Representa ella la pulsión erótica de la obra, aunque la road movie del “Mammón” también se reconoce en un teatro físico e hiperbólico, más todavía cuando la cocaína funciona como un excitante conceptual y cuando los protagonistas celebran todos los tópicos iniciáticos de Las Vegas.

El templo del placer y del dinero es un espejismo en medio del desierto. Y una ciudad bidimensional. El neón sustituye al sol. Siempre es de noche. Y prevalece una permanente turbación de los sentidos que agota el ingenio del jugador. Y que lo remite al pecado original que que yace bajo la arena, en un yacimiento de Aleppo y en el fondo de nuestro alma: la codicia.

"Auge y Caida de Mahagonny” era el nombre de la ciudad que se le ocurrió a Bertolt Brecht para alertar sobre la decadencia de Occidente en el solipsismo materialista. Fundan Mahagony los colonos del juego y de la prostitución, aunque la dimensión libertina de la nueva Gomorra se resiente de un mandamiento elevado al castigo de la pena de muerte: está prohibido carecer de dinero. Y no gastarlo.

El desenlace catastrófico se parece al de Mammón. Porque el “problema” no es Mahagonny ni Las Vegas. Ni siquiera la ludocracia. El “problema” podría escribirse en piedra con un aforismo de Donne: "Yo soy la Babilonia de la que huyo".

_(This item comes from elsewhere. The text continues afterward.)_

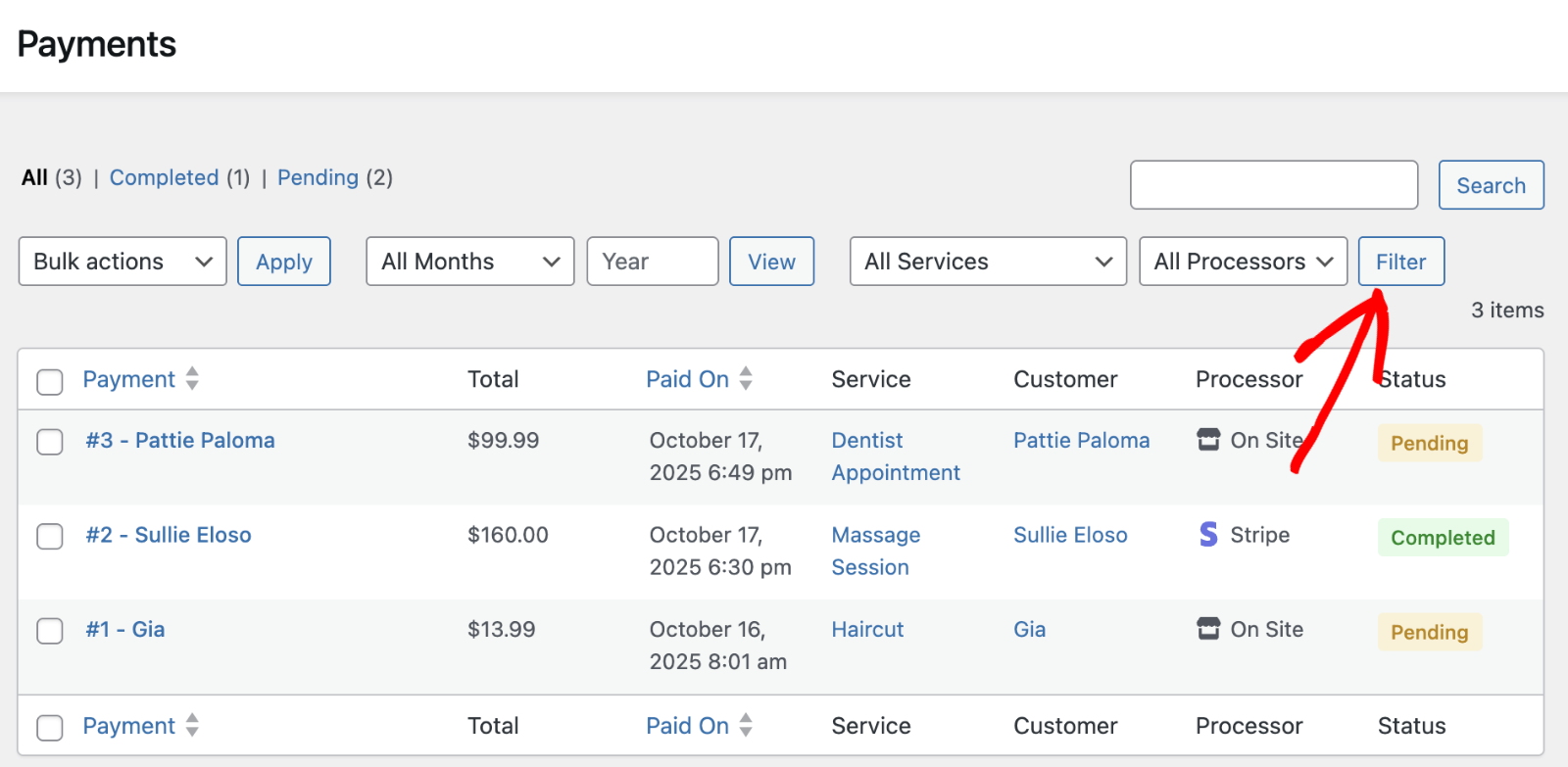Viewport: 1568px width, 767px height.
Task: Click the payments search input field
Action: 1273,185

Las Vegas no es una ciudad, sino un simulacro urbano, hueco y pueril del consumismo frenético donde todo parece estar permitido cuando en realidad todo está controlado. El misterio radica en sustraerles a los visitantes de la gran impostura. Que se crean libres delante del croupier y que se dejen los ahorros y las arras paseando en góndola por el decorado en cartón piedra de Venecia. Las Vegas no es un lugar extraordinario, sino hiperordinario, en el sentido extremo de la vulgaridad, de la opulencia, de la megalomanía y de la superficialidad. No hablamos aquí de moral ni de pecados capitales, retratamos una mentira de neón y de aire acondicionado que secuestra a los turistas bajo el pretexto de la felicidad y que los devuelve derrotados y arruinados.